WHAT TO WORK ON =
Look through the entries below and copy exactly the part that begins with the line containing "The image size is (604, 394)." and ends with the line containing "Given: Enable the Загружать плейлист checkbox". Do not copy the pictures.

EXTRACTED RECORDS =
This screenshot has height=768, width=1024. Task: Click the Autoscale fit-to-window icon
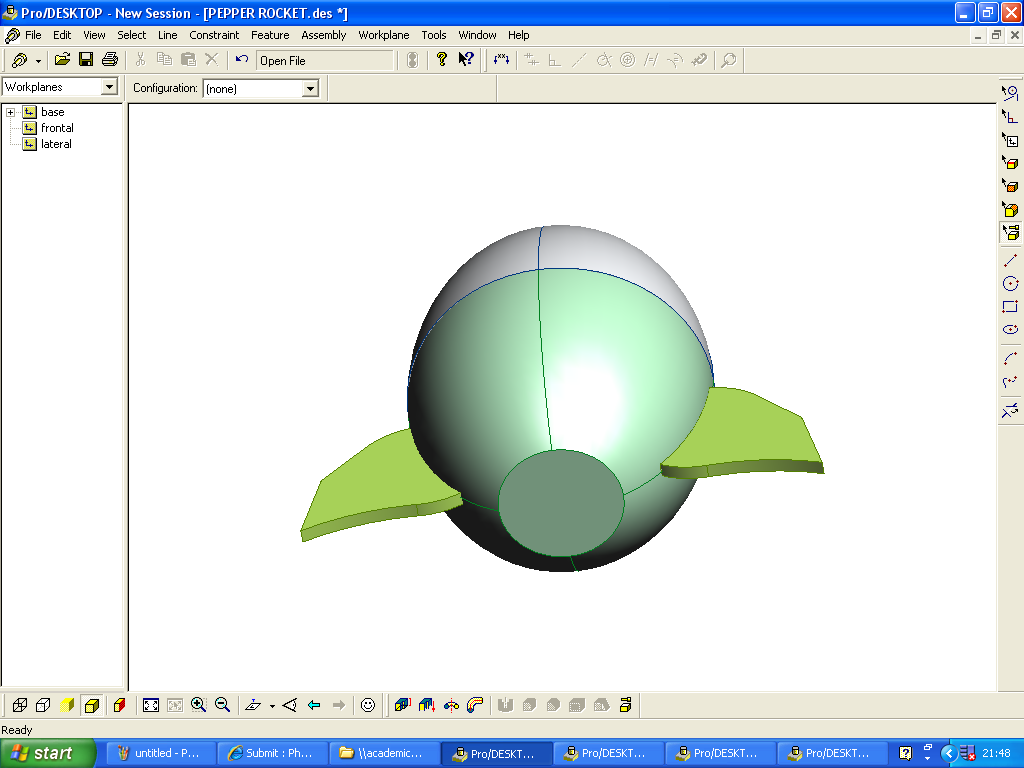pos(151,705)
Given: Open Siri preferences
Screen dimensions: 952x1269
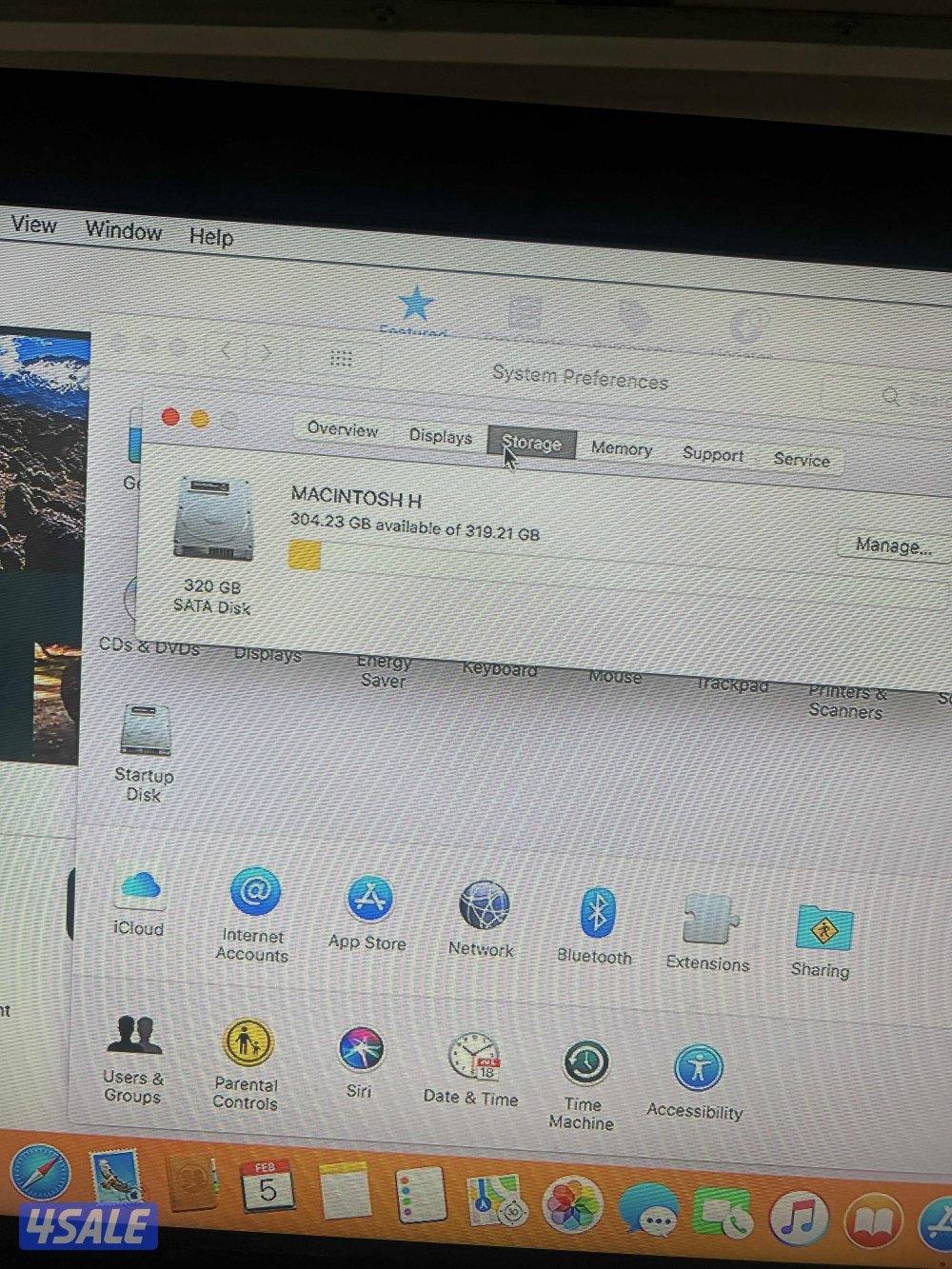Looking at the screenshot, I should coord(360,1046).
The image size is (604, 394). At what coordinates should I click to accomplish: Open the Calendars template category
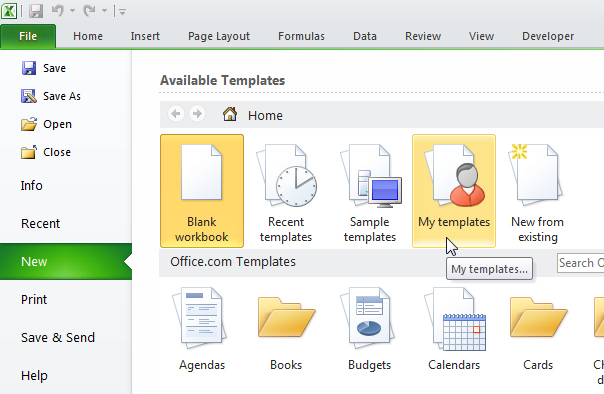454,330
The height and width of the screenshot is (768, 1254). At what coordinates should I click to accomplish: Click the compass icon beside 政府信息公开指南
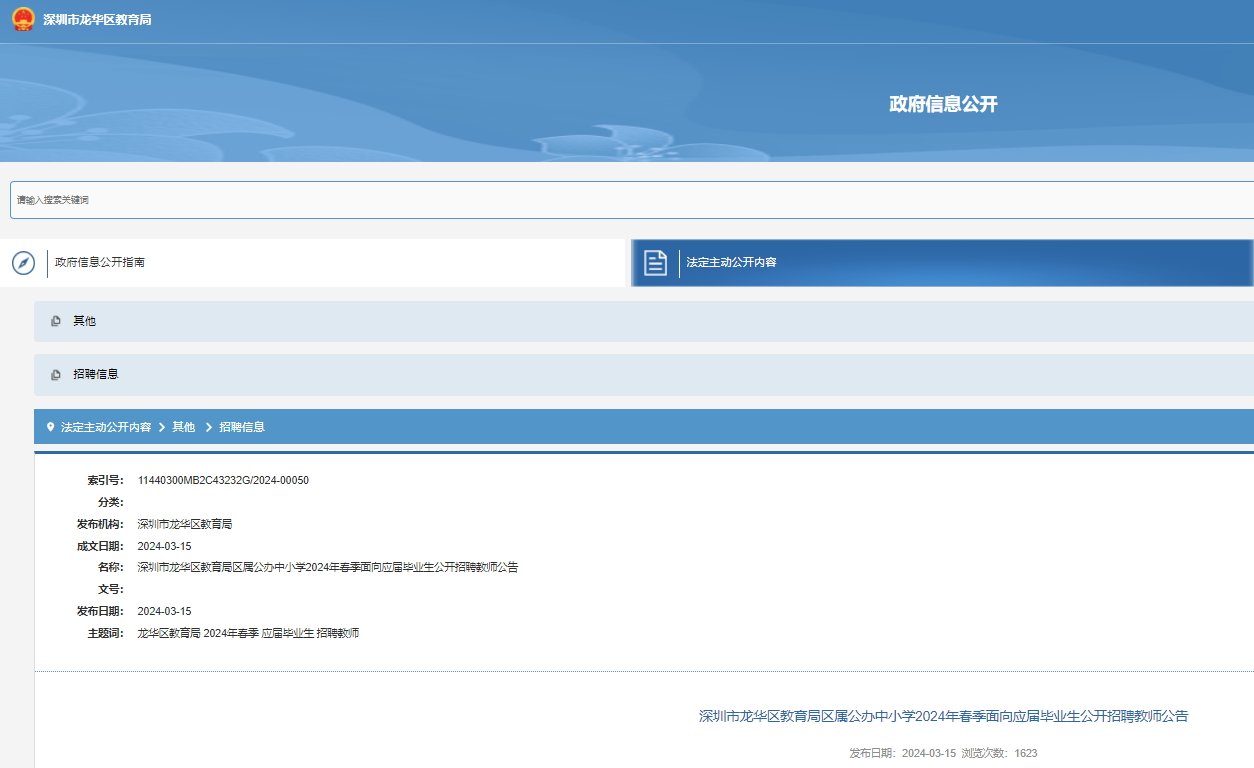pyautogui.click(x=23, y=263)
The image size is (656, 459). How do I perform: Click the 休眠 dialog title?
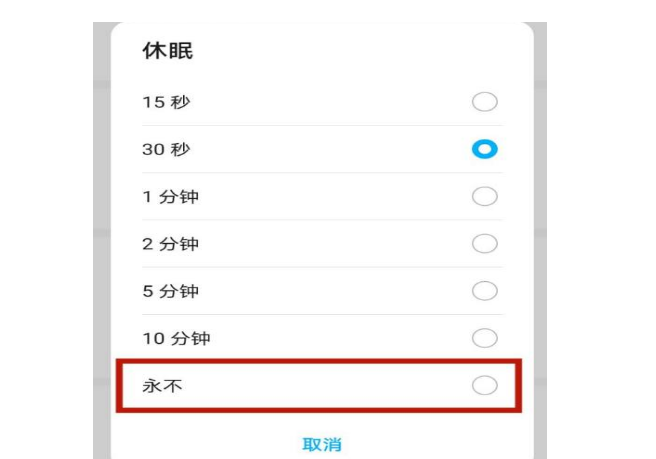tap(168, 51)
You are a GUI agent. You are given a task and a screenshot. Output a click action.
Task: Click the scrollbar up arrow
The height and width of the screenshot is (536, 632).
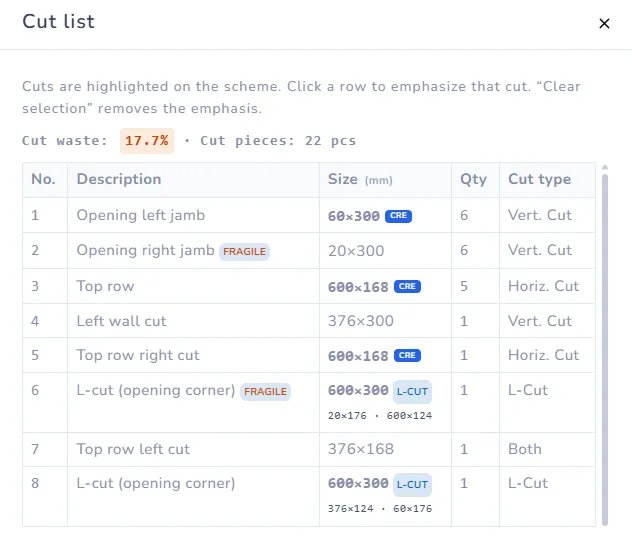(605, 167)
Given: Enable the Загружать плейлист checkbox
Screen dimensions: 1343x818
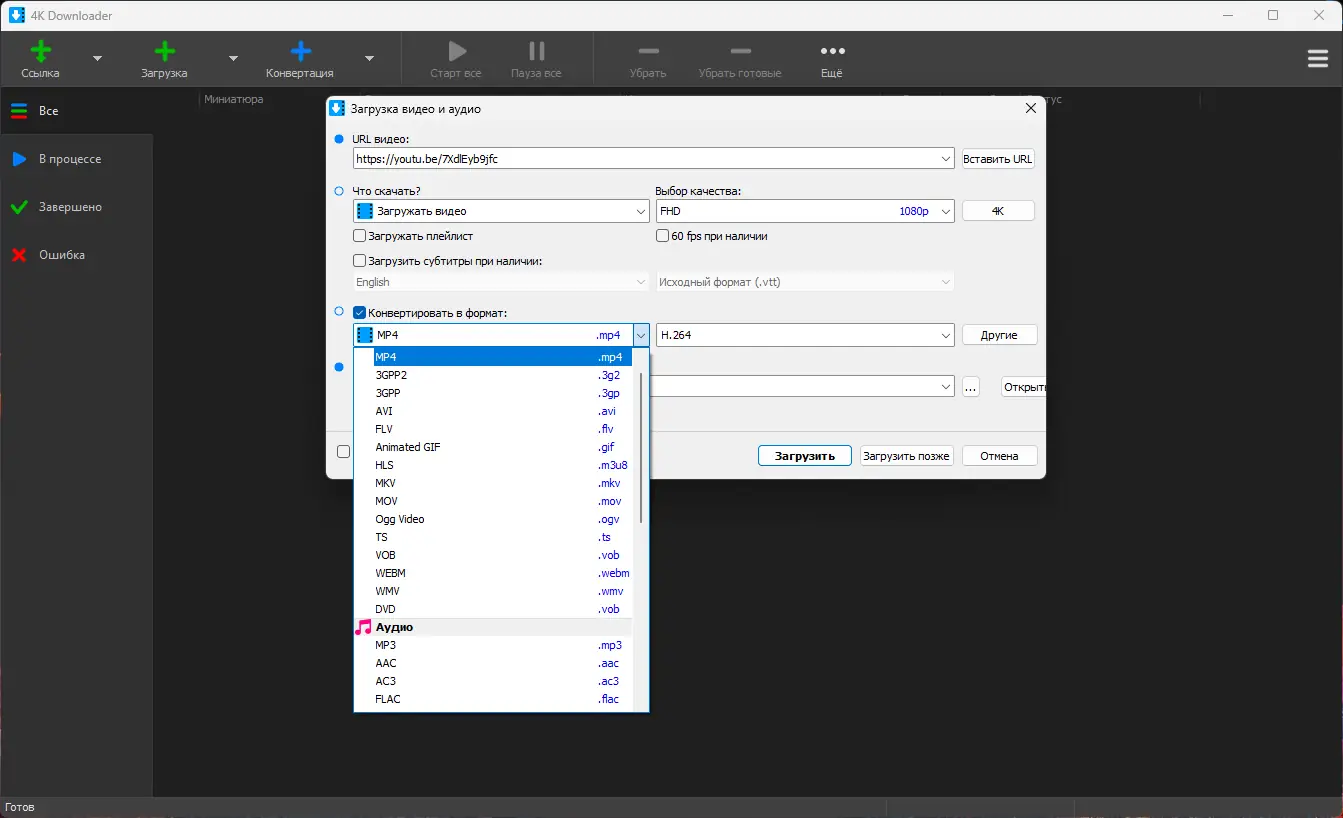Looking at the screenshot, I should (358, 235).
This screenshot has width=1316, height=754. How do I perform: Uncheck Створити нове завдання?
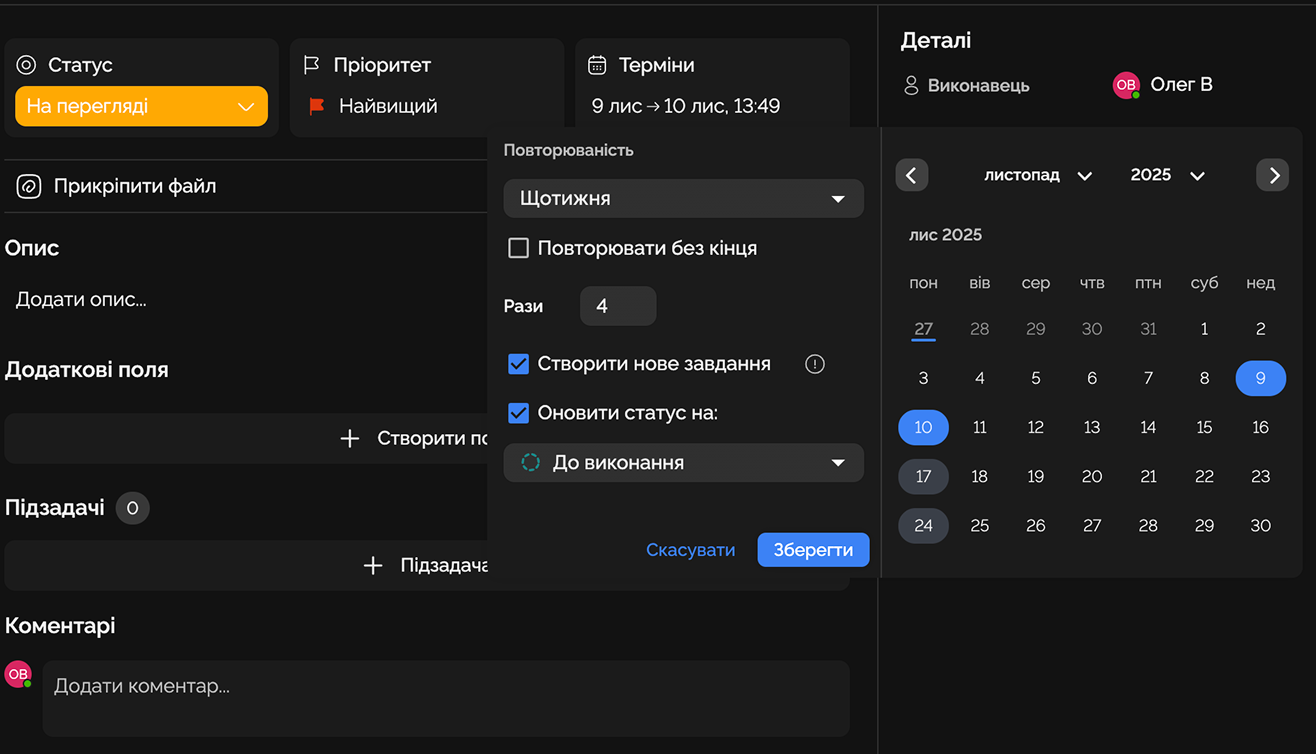pos(518,364)
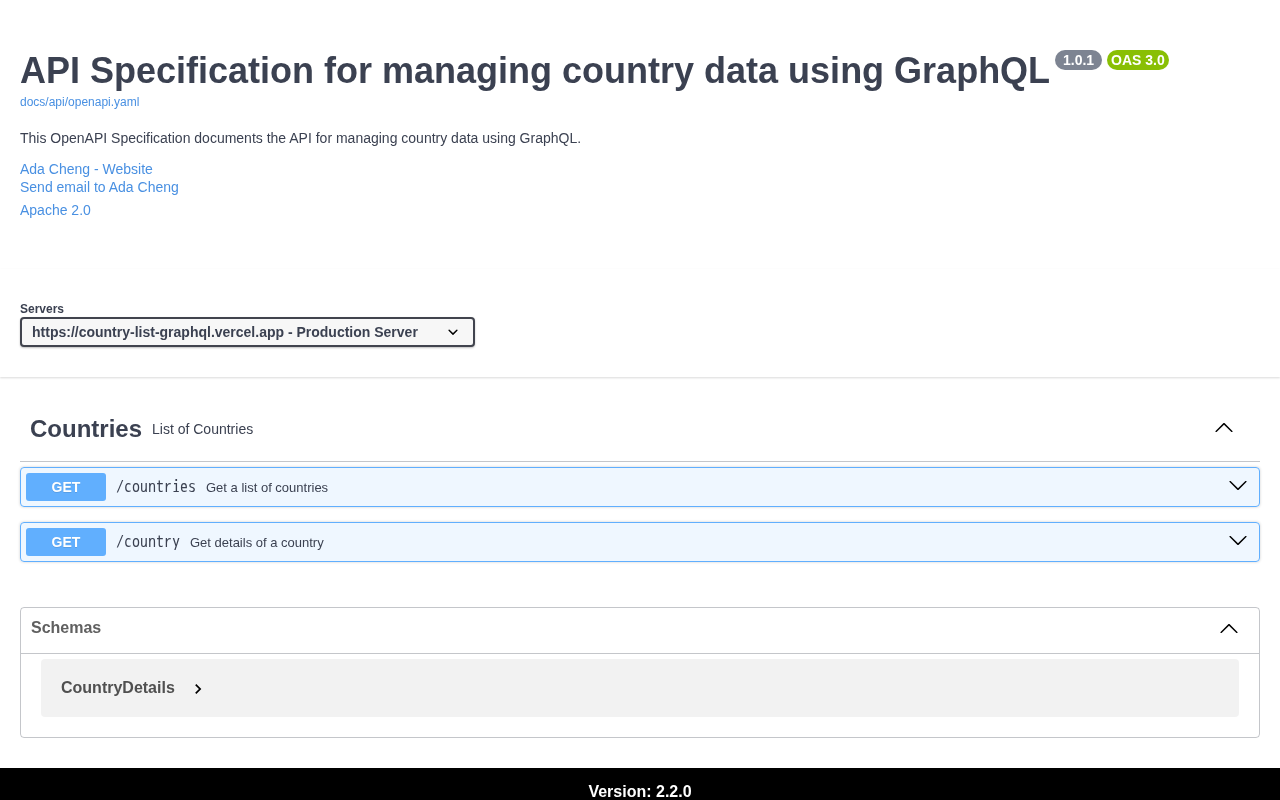Screen dimensions: 1280x800
Task: Click the GET badge for /countries
Action: coord(66,487)
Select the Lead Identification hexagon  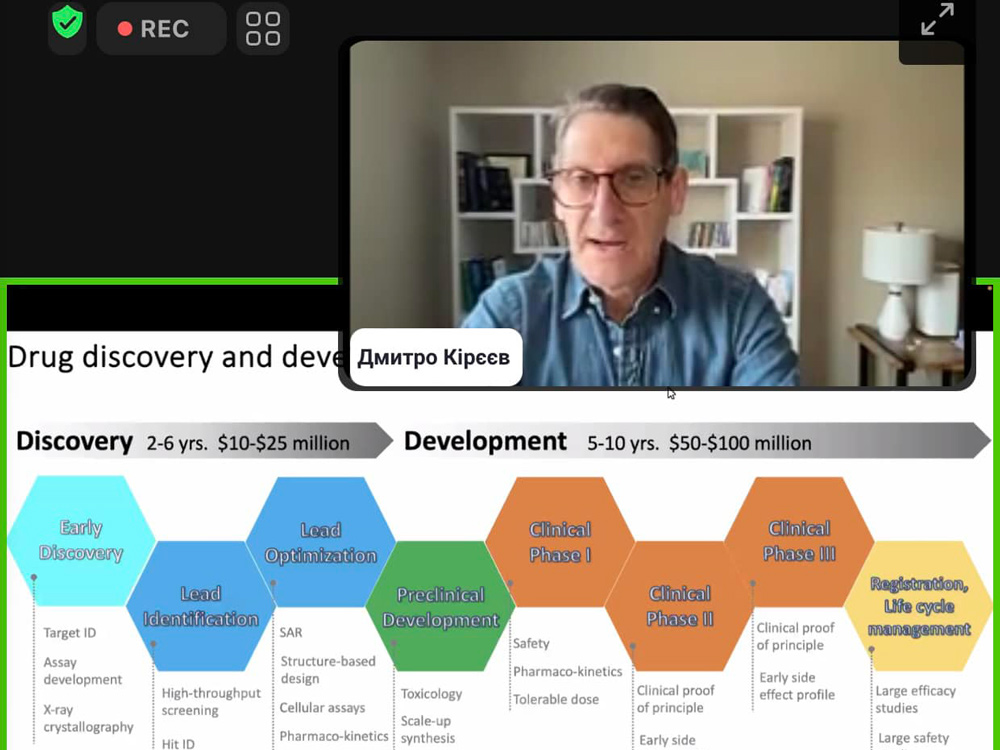click(200, 606)
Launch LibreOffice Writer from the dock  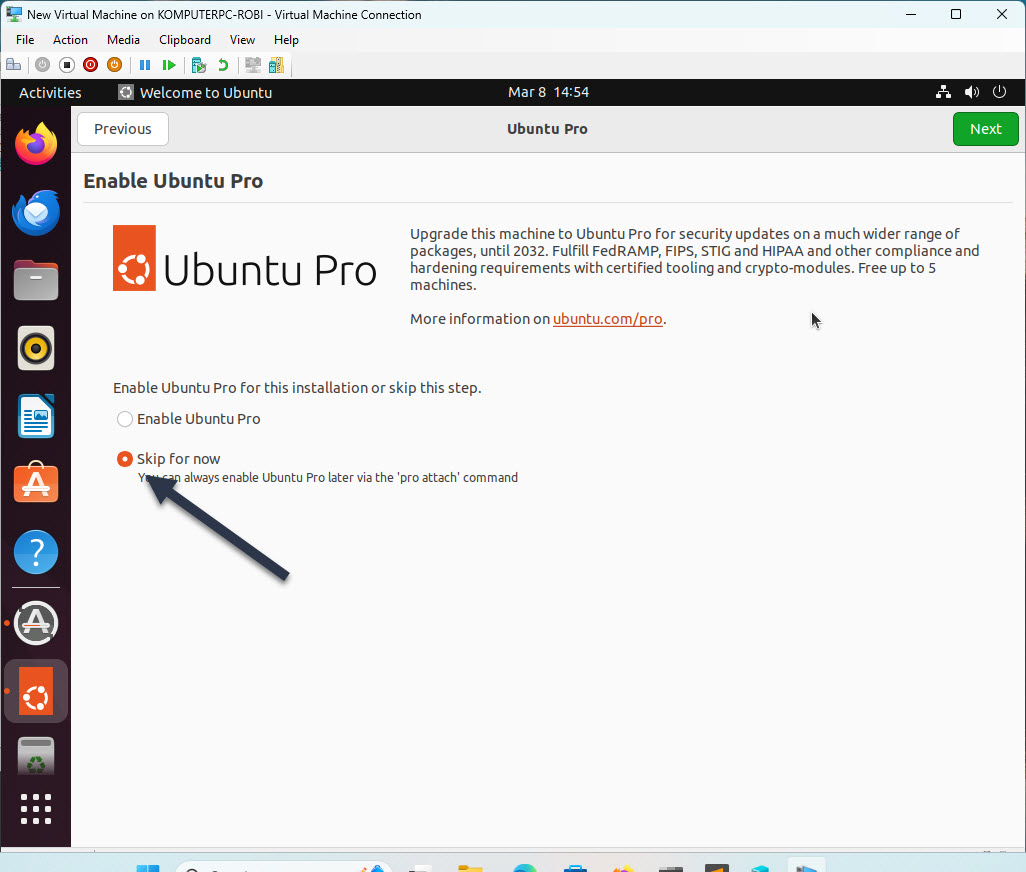[x=36, y=416]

YOUR SOLUTION =
The image size is (604, 394). At what coordinates should I click to accomplish: Open the Calendars template category
454,330
The height and width of the screenshot is (768, 1254). At what coordinates should I click to accomplish: Click the compass icon beside 政府信息公开指南
pyautogui.click(x=23, y=263)
The image size is (656, 459). How do I perform: Click the 休眠 dialog title?
tap(168, 51)
You are a GUI agent. You are given a task and a screenshot. Output a click action.
Task: Click the scrollbar up arrow
The height and width of the screenshot is (536, 632).
(605, 167)
Given: Enable the Загружать плейлист checkbox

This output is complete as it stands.